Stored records
++++++++
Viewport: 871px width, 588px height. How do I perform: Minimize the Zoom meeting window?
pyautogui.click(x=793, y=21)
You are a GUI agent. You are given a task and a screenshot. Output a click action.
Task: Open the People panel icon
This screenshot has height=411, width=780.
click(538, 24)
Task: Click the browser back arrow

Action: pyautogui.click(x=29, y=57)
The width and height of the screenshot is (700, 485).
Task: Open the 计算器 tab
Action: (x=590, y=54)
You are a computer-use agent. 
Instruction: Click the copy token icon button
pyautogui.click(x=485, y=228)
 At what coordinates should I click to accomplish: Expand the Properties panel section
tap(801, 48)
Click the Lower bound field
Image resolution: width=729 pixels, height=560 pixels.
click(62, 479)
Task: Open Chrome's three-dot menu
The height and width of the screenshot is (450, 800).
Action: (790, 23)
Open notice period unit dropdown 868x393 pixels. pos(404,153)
++++++++
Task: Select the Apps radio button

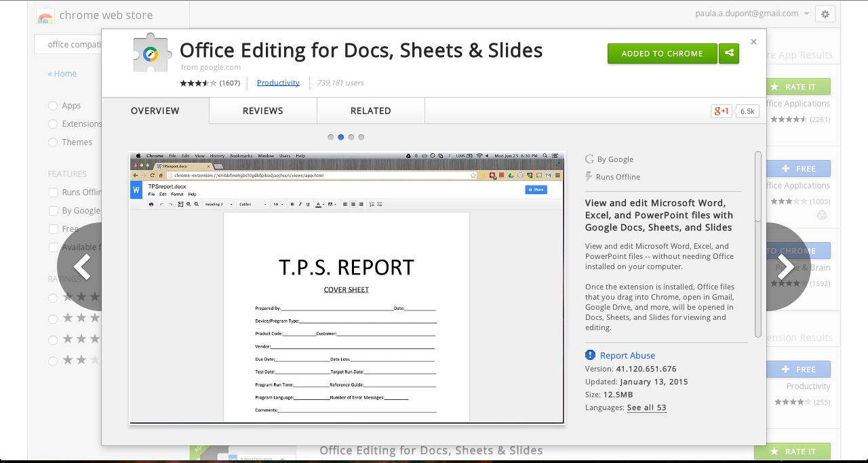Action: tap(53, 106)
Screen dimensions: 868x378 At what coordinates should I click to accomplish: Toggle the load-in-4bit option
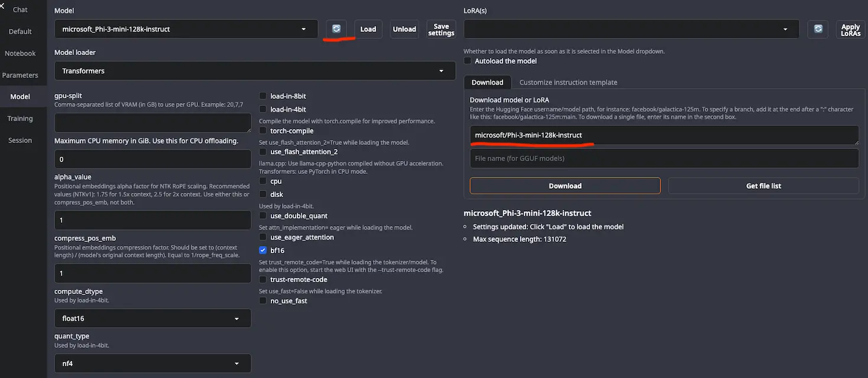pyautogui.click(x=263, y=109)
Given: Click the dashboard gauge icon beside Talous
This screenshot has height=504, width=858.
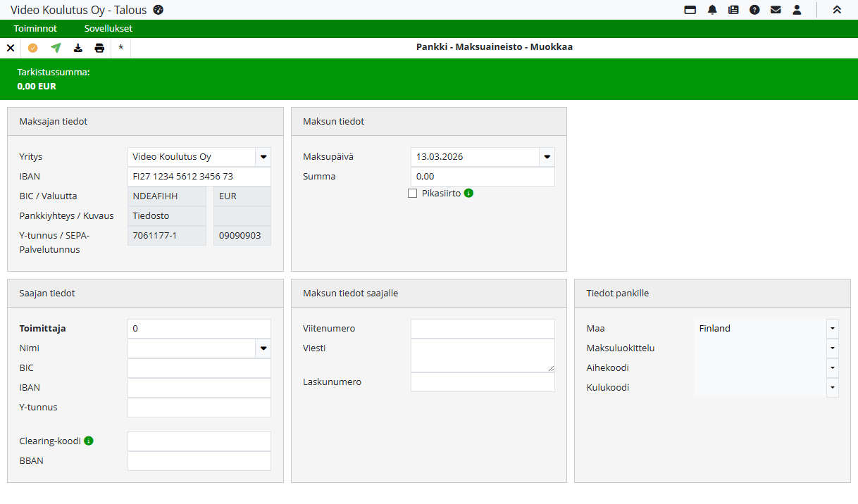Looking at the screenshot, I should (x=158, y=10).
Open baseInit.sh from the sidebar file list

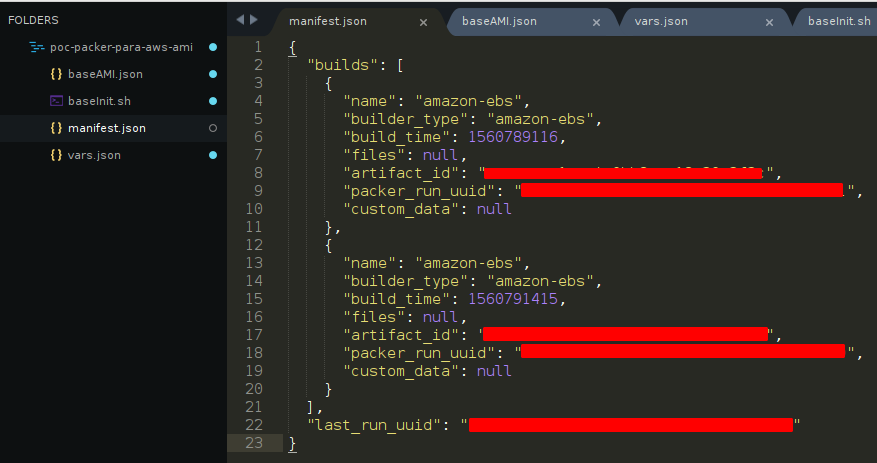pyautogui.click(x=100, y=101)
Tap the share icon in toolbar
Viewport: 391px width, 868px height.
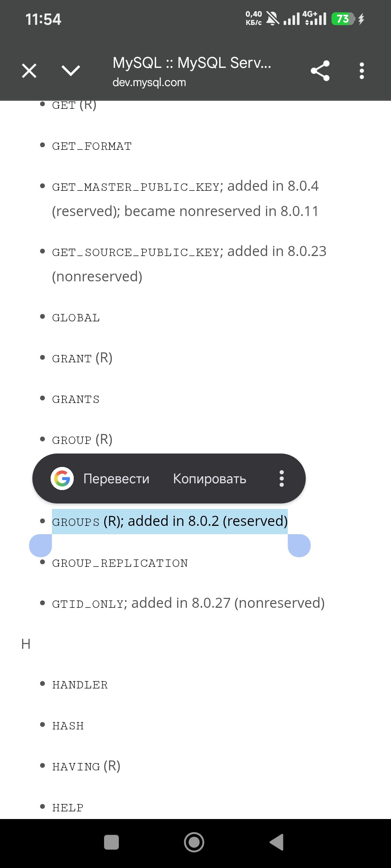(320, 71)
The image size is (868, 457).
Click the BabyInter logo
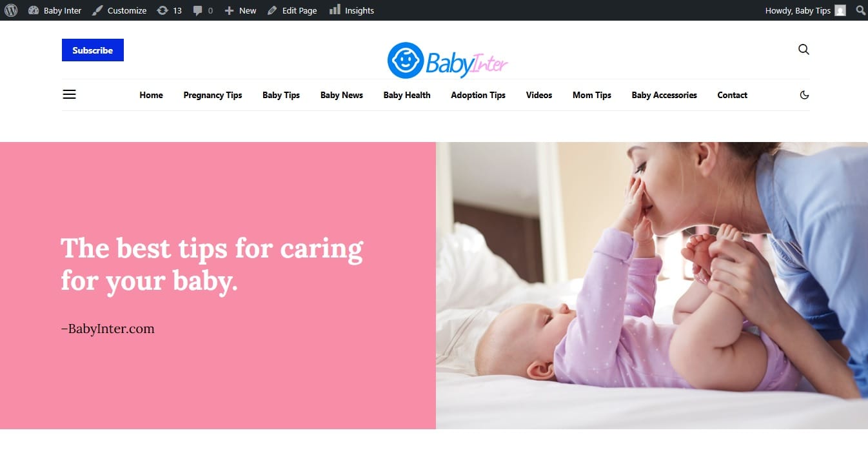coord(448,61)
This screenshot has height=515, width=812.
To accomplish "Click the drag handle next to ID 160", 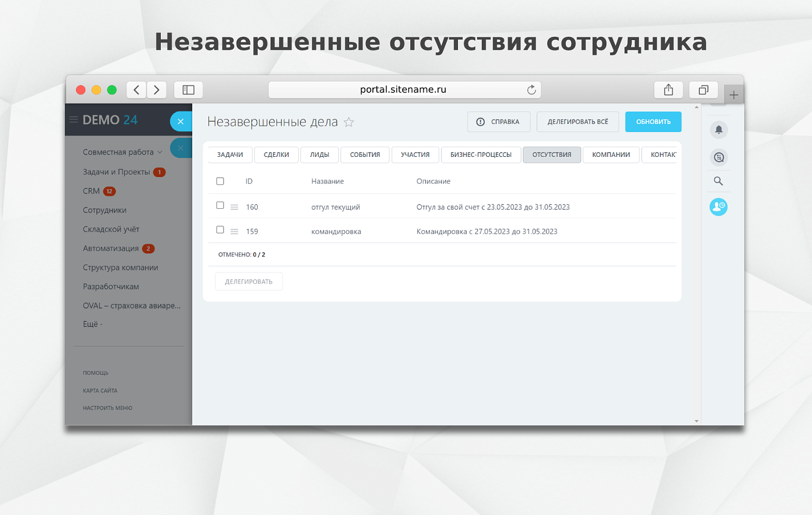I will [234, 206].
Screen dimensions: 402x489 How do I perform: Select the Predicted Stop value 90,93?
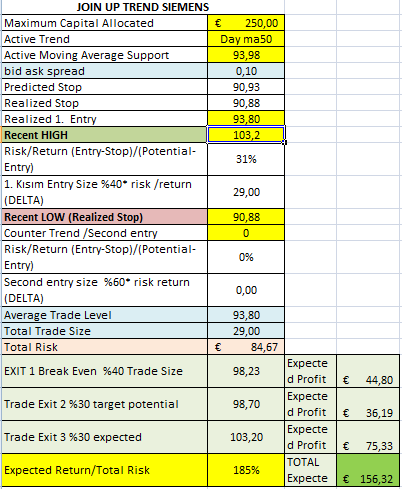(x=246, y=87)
++++++++
Try it
From the records above, print only the lines between the one holding "You are a GUI" and the one holding "Open notice period", inclusive, exactly as they stand.

Result for this exercise
You are a GUI agent. You are given a task and a screenshot. Output a click action.
Task: Open the People panel icon
This screenshot has height=411, width=780.
click(538, 24)
Task: Click the browser back arrow

Action: pyautogui.click(x=29, y=57)
The width and height of the screenshot is (700, 485).
Task: Open the 计算器 tab
Action: (x=590, y=54)
You are a computer-use agent. 
Instruction: Click the copy token icon button
pyautogui.click(x=485, y=228)
 At what coordinates should I click to accomplish: Expand the Properties panel section
tap(801, 48)
Click the Lower bound field
Image resolution: width=729 pixels, height=560 pixels.
click(62, 479)
Task: Open Chrome's three-dot menu
The height and width of the screenshot is (450, 800).
Action: (790, 23)
Open notice period unit dropdown 868x393 pixels. pos(404,153)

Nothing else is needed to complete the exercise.